» Directions for this task
Would you print out every entry exactly as given?

-------- Source material

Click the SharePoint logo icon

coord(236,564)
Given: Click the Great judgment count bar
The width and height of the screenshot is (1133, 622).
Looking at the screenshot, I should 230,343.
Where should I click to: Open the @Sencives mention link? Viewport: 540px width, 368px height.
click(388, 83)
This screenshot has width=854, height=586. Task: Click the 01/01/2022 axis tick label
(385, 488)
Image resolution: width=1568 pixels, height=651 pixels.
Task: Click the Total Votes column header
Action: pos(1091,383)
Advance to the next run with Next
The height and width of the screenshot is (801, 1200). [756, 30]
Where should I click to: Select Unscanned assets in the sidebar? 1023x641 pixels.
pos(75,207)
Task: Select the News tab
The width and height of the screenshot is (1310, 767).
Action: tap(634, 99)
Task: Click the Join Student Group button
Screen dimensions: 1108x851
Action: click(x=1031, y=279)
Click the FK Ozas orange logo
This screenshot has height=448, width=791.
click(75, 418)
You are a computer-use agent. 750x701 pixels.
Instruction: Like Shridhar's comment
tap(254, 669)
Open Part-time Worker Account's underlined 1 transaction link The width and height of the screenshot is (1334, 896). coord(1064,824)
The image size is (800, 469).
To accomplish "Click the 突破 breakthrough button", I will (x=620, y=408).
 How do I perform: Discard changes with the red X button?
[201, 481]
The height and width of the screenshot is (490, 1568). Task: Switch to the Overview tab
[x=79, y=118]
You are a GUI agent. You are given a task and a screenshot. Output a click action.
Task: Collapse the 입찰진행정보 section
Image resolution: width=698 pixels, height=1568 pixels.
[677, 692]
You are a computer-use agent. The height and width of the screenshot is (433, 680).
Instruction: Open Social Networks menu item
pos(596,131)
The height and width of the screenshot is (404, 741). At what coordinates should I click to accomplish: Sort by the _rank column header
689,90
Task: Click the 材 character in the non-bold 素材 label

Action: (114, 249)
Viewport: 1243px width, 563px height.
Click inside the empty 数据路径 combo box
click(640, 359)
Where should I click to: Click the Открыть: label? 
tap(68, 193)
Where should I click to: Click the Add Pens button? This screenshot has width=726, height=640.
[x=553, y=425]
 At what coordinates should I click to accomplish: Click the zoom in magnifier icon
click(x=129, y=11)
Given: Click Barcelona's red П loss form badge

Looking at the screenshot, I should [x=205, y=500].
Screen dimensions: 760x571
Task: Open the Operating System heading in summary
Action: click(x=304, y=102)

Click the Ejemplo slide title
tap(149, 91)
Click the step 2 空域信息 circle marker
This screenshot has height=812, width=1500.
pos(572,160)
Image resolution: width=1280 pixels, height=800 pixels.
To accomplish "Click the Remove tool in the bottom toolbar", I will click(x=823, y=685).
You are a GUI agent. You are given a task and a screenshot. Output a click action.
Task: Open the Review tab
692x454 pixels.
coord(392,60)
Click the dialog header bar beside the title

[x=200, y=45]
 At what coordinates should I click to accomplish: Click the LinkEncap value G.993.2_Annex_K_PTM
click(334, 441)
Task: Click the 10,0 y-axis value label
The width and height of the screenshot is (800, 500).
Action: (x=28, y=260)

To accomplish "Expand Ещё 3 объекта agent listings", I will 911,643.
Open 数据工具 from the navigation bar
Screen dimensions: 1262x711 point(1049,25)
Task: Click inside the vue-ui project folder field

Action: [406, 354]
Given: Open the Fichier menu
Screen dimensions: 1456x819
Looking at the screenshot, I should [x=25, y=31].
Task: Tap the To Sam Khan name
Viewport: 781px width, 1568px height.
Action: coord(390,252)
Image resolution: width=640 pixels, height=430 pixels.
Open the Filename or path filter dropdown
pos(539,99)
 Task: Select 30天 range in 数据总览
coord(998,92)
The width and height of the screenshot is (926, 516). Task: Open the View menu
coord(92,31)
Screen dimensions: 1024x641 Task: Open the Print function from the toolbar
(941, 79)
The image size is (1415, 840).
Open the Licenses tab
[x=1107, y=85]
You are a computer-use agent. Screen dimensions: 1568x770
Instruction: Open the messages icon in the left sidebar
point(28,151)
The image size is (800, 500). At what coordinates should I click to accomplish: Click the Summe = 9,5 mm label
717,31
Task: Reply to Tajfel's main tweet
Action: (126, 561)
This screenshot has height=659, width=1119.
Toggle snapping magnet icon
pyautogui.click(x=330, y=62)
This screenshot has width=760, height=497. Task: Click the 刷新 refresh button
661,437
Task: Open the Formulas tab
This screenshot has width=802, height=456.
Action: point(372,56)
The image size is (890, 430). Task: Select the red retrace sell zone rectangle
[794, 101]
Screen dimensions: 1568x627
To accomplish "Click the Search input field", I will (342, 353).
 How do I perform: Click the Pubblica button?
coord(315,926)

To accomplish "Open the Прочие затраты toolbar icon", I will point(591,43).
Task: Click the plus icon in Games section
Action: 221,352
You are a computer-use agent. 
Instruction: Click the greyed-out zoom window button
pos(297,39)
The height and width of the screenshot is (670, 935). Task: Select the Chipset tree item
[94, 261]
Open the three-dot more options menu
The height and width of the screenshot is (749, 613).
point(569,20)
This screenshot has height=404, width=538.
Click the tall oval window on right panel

----------------

» Response to this task
Click the SharePoint logo icon

coord(236,564)
Given: Click the Great judgment count bar
The width and height of the screenshot is (1133, 622).
Looking at the screenshot, I should 230,343.
Where should I click to: Open the @Sencives mention link? Viewport: 540px width, 368px height.
click(388, 83)
This screenshot has width=854, height=586. Task: Click the 01/01/2022 axis tick label
(385, 488)
Image resolution: width=1568 pixels, height=651 pixels.
Task: Click the Total Votes column header
Action: pos(1091,383)
Advance to the next run with Next
The height and width of the screenshot is (801, 1200). [756, 30]
Where should I click to: Select Unscanned assets in the sidebar? 1023x641 pixels.
pos(75,207)
Task: Select the News tab
The width and height of the screenshot is (1310, 767).
Action: tap(634, 99)
Task: Click the Join Student Group button
Screen dimensions: 1108x851
Action: click(x=1031, y=279)
Click the FK Ozas orange logo
This screenshot has height=448, width=791.
click(75, 418)
You are a computer-use agent. 750x701 pixels.
Instruction: Like Shridhar's comment
tap(254, 669)
Open Part-time Worker Account's underlined 1 transaction link The width and height of the screenshot is (1334, 896). coord(1064,824)
The image size is (800, 469).
To accomplish "Click the 突破 breakthrough button", I will (x=620, y=408).
 How do I perform: Discard changes with the red X button?
[201, 481]
The height and width of the screenshot is (490, 1568). Task: Switch to the Overview tab
[x=79, y=118]
You are a GUI agent. You are given a task and a screenshot. Output a click action.
Task: Collapse the 입찰진행정보 section
Image resolution: width=698 pixels, height=1568 pixels.
[677, 692]
You are a computer-use agent. The height and width of the screenshot is (433, 680).
Instruction: Open Social Networks menu item
pos(596,131)
The height and width of the screenshot is (404, 741). At what coordinates should I click to accomplish: Sort by the _rank column header
689,90
Task: Click the 材 character in the non-bold 素材 label

Action: (114, 249)
Viewport: 1243px width, 563px height.
Click inside the empty 数据路径 combo box
click(640, 359)
Where should I click to: Click the Открыть: label? 
tap(68, 193)
Where should I click to: Click the Add Pens button? This screenshot has width=726, height=640.
[x=553, y=425]
 At what coordinates should I click to accomplish: Click the zoom in magnifier icon
click(x=129, y=11)
Given: Click Barcelona's red П loss form badge

Looking at the screenshot, I should [x=205, y=500].
Screen dimensions: 760x571
Task: Open the Operating System heading in summary
Action: click(x=304, y=102)

Click the Ejemplo slide title
tap(149, 91)
Click the step 2 空域信息 circle marker
This screenshot has height=812, width=1500.
pos(572,160)
Image resolution: width=1280 pixels, height=800 pixels.
To accomplish "Click the Remove tool in the bottom toolbar", I will click(x=823, y=685).
You are a GUI agent. You are given a task and a screenshot. Output a click action.
Task: Open the Review tab
692x454 pixels.
coord(392,60)
Click the dialog header bar beside the title

[x=200, y=45]
 At what coordinates should I click to accomplish: Click the LinkEncap value G.993.2_Annex_K_PTM
click(334, 441)
Task: Click the 10,0 y-axis value label
The width and height of the screenshot is (800, 500).
Action: (x=28, y=260)

To accomplish "Expand Ещё 3 объекта agent listings", I will 911,643.
Open 数据工具 from the navigation bar
Screen dimensions: 1262x711 point(1049,25)
Task: Click inside the vue-ui project folder field

Action: [406, 354]
Given: Open the Fichier menu
Screen dimensions: 1456x819
Looking at the screenshot, I should [x=25, y=31].
Task: Tap the To Sam Khan name
Viewport: 781px width, 1568px height.
Action: coord(390,252)
Image resolution: width=640 pixels, height=430 pixels.
Open the Filename or path filter dropdown
pos(539,99)
 Task: Select 30天 range in 数据总览
coord(998,92)
The width and height of the screenshot is (926, 516). Task: Open the View menu
coord(92,31)
Screen dimensions: 1024x641 Task: Open the Print function from the toolbar
(941, 79)
The image size is (1415, 840).
Open the Licenses tab
[x=1107, y=85]
You are a computer-use agent. Screen dimensions: 1568x770
Instruction: Open the messages icon in the left sidebar
point(28,151)
The image size is (800, 500). At what coordinates should I click to accomplish: Click the Summe = 9,5 mm label
717,31
Task: Reply to Tajfel's main tweet
Action: (126, 561)
This screenshot has height=659, width=1119.
Toggle snapping magnet icon
pyautogui.click(x=330, y=62)
This screenshot has width=760, height=497. Task: Click the 刷新 refresh button
661,437
Task: Open the Formulas tab
This screenshot has width=802, height=456.
Action: point(372,56)
The image size is (890, 430). Task: Select the red retrace sell zone rectangle
[794, 101]
Screen dimensions: 1568x627
To accomplish "Click the Search input field", I will (342, 353).
 How do I perform: Click the Pubblica button?
coord(315,926)

To accomplish "Open the Прочие затраты toolbar icon", I will point(591,43).
Task: Click the plus icon in Games section
Action: 221,352
You are a computer-use agent. 
Instruction: Click the greyed-out zoom window button
pos(297,39)
The height and width of the screenshot is (670, 935). Task: Select the Chipset tree item
[94, 261]
Open the three-dot more options menu
The height and width of the screenshot is (749, 613).
point(569,20)
This screenshot has height=404, width=538.
Click the tall oval window on right panel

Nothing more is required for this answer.